After a game one where LaMarcus Aldridge torched the Rockets and propelled Portland to an improbable overtime win, most were quick to write it off as a fluke. Surely, in game two, with James Harden calming down, LaMarcus Aldridge getting back to normal form, and McHale making adjustments, the Rockets would take care of business and send the series to Portland knotted up at 1-1. A day later, Rockets fans are still scratching their heads as the team is now in a massive 2-0 hole.
LaMarcus Aldridge was absolutely unconscious, but he was not the only one involved in the Rockets loss. There is plenty of blame to go around, so let's look at the primary culprits.
In game one, Harden was pretty bad. He took a lot of difficult shots, bogged down the offense at the end of the game, and may have costed the Rockets a win. In game two, somehow he was even worse. Not only did he continue to take bad shots, but he just looked utterly lost.
He turned the ball over five times, shot 6-19 from the field, and managed the incredible feat of fouling out despite playing no defense that was discernable to the naked eye. After a late pair of free throws by Dwight Howard, Harden loafed down the court, allowing his man to escape for the wide open layup. Two plays later, with the Rockets in need of a score, Harden blatantly pushed off Wesley Matthews, earning an offensive foul and a trip to the bench, sealing the game for the Blazers.
At a certain point, you have to start worrying about Harden getting in his own mind in the playoffs. Harden had one great game in last year's opening round, but struggled overall and shot just 39% from the field against the Thunder. When teams pack the paint against him and his outside jumper is falling, he is unable to get into his rhythm and resorts to taking step-back jumpers with little chance of going in.
If the Rockets are going to have a chance in this series, James Harden is going to have to get going. Otherwise, the offense gets extremely stagnant without a dominant outside threat.
For the most part, I consider myself a supporter of Kevin McHale. More specifically, I think he has done a fairly decent job with the Rockets in taking a disjointed group with a number of strong personalities and turning them into a cohesive squad. Last night, however, I would not say that I could support the job McHale did.

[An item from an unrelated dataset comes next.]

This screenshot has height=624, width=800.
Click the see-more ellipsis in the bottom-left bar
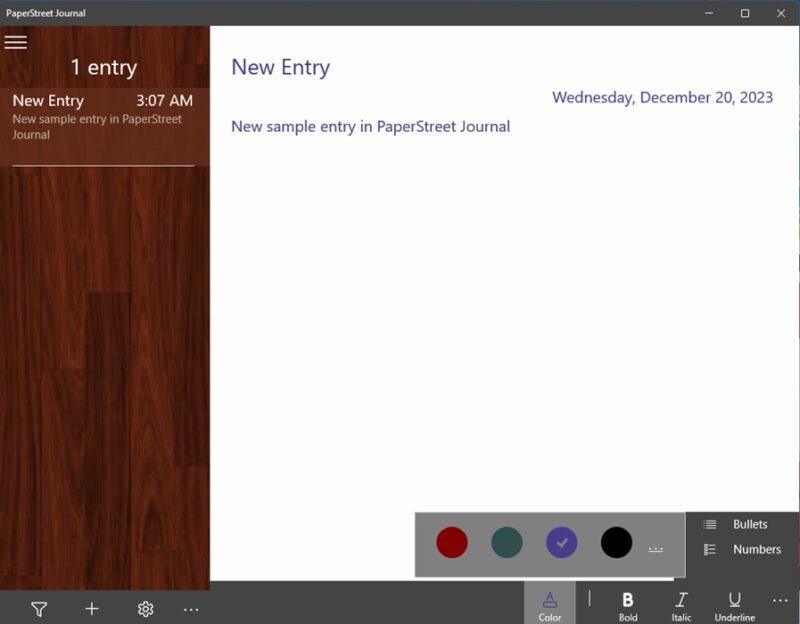point(191,608)
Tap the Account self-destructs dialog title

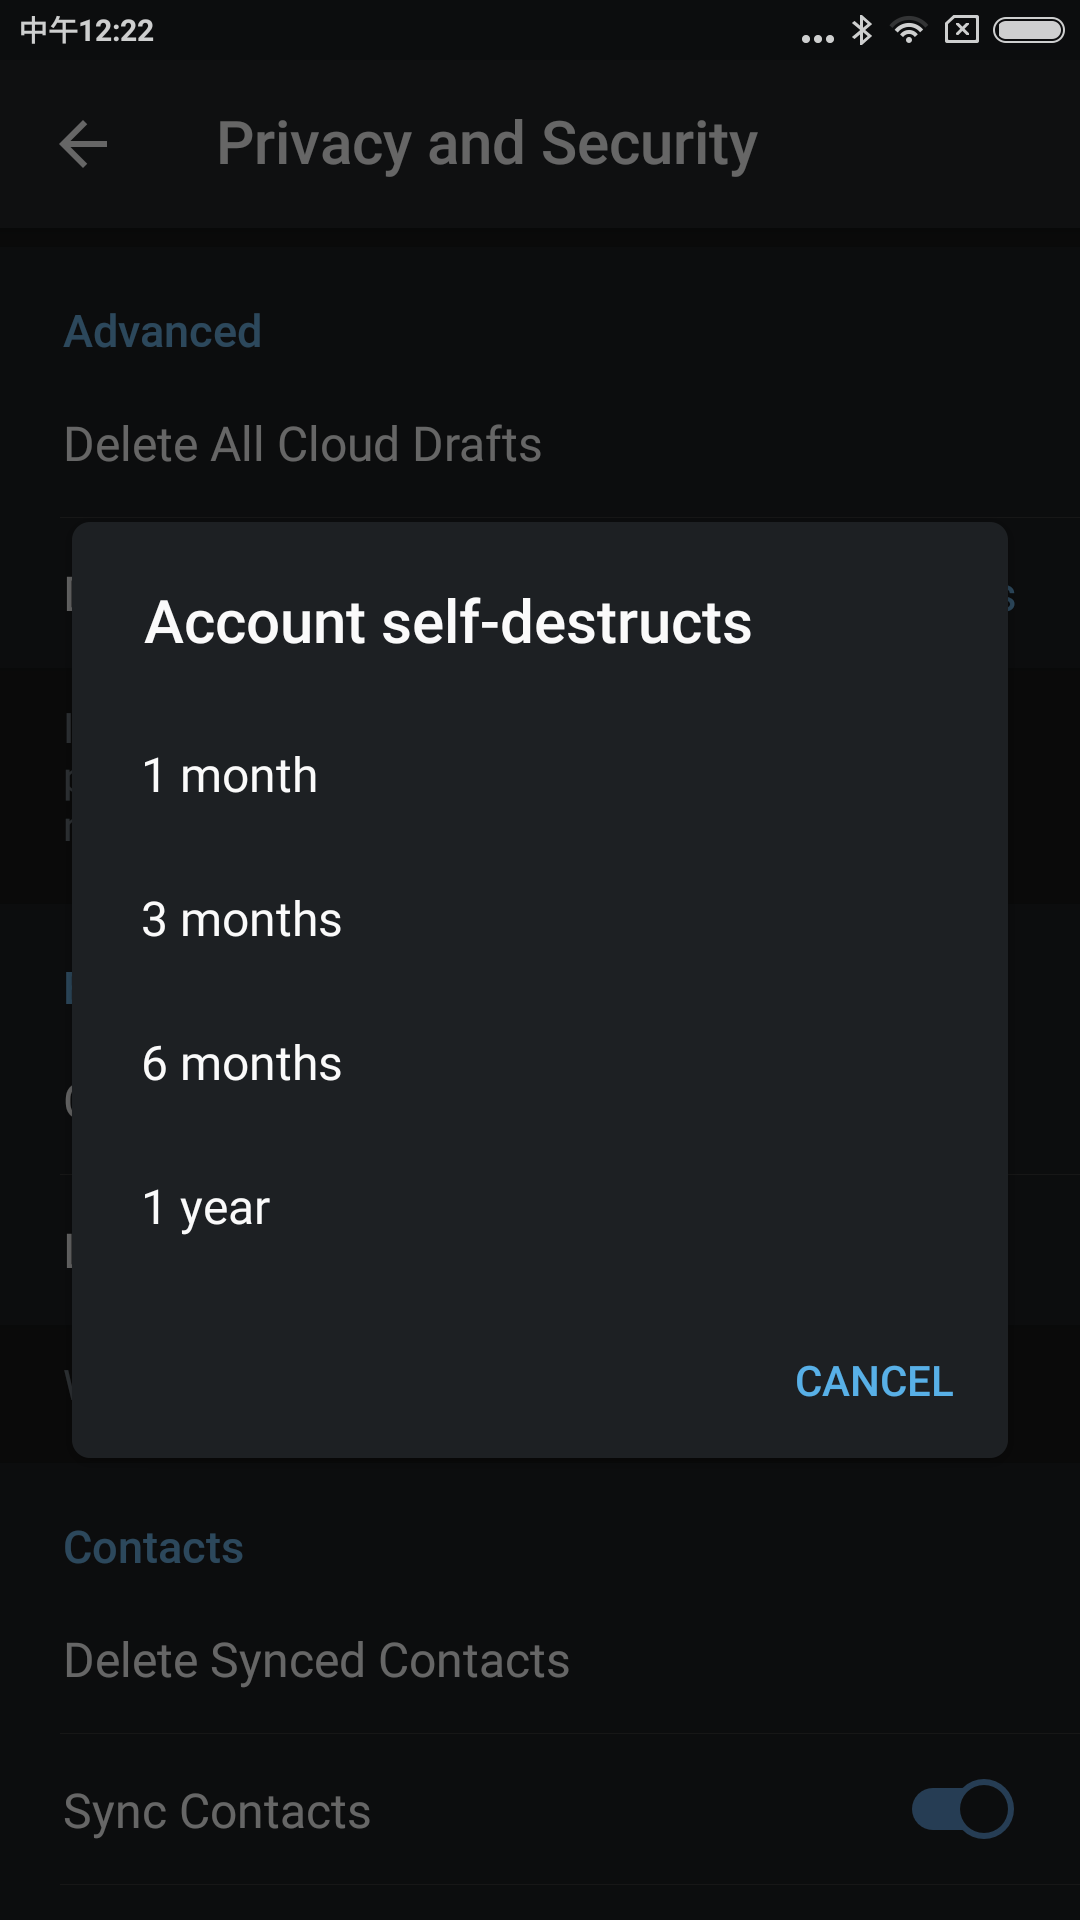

LaMarcus Aldridge was doing things that no big man should be able to do, torching the excellent defense that Omer Asik was playing against him. As Rahat Huq noted last night, Aldridge destroyed two of the top five interior defenders in the NBA last night, and he made it look easy. And yet, no double team ever came for the Rockets.
I understand McHale's reluctance to double Aldridge in the post--after all, the Blazers do have a pretty good group of shooters on the perimeter--but he had to do something to get the ball out of Aldridge's hands. For a solid run, the Rockets had not answer for Aldridge's offense, and the Blazers' lead ballooned.
Moreover, his inability to counter with any meaningful offense when Howard's offense started drying up is a major indictment of McHale's gameplanning. The Rockets looked like a team without a plan on the offensive end for the entire second half, and that lack of flow has a lot to do with the Rockets' inability to make adjustments when things went south.
Finally, despite all the Rockets' problems in the second half, James Harden hit an improbable three to bring the Rockets within three out of a timeout. There were still 30 seconds left, enough time to go for a stop and get the ball back. Instead of going for the stop, Jeremy Lin fouled Lillard, sending him to the line where he would push the lead to five. Immediately, Patrick Beverley and others yelled at Lin, telling him that he didn't have to take the foul.
Lin should have thought through the situation better, but how can you not go over your plans to foul or not in the timeout before? That is an extremely simple but important thing to note, and the fact that the Rockets weren't on the same page at perhaps the most critical juncture of the season is extremely worrying.
The Rockets are not out of this series, but they are back on their heels. McHale and his coaching staff better put their heads together and make some adjustments pretty quickly, or it will be too late.